- **TASK TO COMPLETE**
Repeat precisely the span of lines below that opens with the line containing "Select the Sign Up tab" and closes with the line containing "The image size is (1372, 890).", both included.

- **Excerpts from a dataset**

>>>>>

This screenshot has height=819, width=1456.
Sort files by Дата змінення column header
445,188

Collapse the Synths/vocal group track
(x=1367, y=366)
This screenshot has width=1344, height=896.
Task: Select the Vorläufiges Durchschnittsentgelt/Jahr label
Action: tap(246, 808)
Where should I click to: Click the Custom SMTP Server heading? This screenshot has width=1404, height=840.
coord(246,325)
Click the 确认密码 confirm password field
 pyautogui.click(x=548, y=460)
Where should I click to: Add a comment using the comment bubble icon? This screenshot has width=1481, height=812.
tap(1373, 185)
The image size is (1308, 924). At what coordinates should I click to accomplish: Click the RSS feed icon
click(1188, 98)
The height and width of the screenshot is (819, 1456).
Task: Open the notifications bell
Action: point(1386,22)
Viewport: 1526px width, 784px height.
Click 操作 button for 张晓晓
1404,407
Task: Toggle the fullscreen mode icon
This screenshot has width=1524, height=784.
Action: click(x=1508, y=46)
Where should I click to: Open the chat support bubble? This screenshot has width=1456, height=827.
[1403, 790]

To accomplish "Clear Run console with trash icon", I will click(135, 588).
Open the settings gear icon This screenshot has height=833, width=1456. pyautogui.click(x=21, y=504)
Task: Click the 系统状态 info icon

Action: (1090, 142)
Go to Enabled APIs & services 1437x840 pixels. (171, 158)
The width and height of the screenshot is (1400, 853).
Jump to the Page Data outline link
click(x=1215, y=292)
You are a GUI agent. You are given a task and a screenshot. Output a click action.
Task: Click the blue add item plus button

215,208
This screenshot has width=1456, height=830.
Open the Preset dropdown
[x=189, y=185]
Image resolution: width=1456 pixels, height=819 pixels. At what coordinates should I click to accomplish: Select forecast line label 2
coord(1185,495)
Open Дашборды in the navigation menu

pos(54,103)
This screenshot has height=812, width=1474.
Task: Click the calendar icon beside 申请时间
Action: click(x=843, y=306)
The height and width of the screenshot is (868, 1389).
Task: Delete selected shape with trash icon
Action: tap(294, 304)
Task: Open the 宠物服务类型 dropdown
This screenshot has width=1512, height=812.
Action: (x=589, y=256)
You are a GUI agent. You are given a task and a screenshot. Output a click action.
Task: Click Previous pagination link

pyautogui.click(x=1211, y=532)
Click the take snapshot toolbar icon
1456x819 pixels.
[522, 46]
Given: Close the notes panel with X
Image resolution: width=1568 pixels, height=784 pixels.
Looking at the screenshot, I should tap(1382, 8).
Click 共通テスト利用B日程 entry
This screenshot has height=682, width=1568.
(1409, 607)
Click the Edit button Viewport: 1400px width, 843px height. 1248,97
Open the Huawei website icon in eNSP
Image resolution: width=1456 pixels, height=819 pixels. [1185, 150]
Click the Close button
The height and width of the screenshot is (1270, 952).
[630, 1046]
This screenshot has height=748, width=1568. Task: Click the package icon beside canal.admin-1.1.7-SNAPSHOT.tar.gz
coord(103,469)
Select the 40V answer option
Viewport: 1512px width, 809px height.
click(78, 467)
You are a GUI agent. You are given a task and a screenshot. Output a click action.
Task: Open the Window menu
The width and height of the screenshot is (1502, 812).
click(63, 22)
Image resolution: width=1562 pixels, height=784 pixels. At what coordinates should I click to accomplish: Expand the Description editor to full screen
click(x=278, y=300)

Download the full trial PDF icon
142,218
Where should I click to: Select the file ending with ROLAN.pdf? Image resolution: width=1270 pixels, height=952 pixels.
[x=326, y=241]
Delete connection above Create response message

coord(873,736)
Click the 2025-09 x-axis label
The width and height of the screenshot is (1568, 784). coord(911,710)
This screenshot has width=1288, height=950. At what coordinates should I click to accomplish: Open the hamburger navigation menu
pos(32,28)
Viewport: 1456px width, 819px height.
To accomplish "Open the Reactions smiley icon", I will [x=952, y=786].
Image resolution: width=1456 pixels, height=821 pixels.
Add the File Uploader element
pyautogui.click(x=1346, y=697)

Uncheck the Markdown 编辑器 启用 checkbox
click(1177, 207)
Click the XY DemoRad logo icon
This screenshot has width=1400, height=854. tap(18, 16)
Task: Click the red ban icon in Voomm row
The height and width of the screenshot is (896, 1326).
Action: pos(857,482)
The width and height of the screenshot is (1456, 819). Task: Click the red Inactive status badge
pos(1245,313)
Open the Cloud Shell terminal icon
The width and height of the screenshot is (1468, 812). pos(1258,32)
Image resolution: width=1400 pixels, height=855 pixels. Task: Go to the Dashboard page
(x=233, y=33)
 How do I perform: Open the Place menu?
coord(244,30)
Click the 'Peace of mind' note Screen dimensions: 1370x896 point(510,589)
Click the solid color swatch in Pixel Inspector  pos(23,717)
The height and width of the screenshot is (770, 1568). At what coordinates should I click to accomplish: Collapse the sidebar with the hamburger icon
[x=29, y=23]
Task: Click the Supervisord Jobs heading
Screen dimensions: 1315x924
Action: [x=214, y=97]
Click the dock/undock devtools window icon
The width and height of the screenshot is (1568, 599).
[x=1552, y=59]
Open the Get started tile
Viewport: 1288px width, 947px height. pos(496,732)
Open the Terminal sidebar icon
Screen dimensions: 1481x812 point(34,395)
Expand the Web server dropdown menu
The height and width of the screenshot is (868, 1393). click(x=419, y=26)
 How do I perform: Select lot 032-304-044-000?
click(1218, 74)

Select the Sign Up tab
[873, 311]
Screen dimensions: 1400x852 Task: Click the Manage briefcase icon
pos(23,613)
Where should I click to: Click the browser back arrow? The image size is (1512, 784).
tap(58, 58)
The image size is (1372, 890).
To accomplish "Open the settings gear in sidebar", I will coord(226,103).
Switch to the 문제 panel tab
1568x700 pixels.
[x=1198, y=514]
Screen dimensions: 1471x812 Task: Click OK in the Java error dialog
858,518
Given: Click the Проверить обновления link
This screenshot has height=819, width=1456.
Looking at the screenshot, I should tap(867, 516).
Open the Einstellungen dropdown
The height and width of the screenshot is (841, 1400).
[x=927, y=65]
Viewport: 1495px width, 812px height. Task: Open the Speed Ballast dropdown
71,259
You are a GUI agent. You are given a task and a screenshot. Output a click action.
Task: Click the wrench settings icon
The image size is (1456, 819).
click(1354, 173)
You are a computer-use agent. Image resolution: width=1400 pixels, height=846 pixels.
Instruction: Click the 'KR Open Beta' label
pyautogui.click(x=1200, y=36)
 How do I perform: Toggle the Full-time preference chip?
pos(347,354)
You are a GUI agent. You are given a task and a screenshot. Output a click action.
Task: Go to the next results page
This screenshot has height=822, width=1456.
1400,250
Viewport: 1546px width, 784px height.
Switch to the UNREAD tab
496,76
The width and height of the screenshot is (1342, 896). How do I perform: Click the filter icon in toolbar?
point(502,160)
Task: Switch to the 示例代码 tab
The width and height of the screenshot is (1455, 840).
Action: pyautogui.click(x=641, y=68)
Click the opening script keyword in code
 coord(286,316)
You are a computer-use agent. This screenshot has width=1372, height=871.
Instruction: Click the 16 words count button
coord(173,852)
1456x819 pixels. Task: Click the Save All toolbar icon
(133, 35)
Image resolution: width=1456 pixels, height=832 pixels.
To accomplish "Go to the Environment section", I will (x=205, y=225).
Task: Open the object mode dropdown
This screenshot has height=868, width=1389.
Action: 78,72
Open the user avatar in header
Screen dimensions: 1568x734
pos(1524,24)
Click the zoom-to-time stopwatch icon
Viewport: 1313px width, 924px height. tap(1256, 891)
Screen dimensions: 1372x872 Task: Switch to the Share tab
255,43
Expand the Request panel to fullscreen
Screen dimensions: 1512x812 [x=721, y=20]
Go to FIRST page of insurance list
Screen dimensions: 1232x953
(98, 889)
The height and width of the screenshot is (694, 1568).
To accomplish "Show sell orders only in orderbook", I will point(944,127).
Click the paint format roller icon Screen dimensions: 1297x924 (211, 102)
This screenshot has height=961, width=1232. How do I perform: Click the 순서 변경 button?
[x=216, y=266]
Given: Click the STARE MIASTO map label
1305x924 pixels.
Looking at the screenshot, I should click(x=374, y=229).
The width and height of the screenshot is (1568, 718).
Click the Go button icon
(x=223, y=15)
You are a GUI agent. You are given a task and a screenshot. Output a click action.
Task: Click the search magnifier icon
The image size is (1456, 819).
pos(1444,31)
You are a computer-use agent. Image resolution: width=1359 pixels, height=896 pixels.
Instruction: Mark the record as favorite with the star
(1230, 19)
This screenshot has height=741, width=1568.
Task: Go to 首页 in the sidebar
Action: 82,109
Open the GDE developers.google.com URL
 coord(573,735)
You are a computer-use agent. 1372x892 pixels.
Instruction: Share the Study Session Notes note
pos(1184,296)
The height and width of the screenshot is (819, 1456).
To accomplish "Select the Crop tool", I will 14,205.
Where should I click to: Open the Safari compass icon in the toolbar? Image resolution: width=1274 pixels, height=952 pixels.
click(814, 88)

<<<<<

- **ANSWER SECTION**
Select the Sign Up tab
[873, 311]
Screen dimensions: 1400x852 Task: Click the Manage briefcase icon
pos(23,613)
Where should I click to: Click the browser back arrow? The image size is (1512, 784).
tap(58, 58)
The image size is (1372, 890).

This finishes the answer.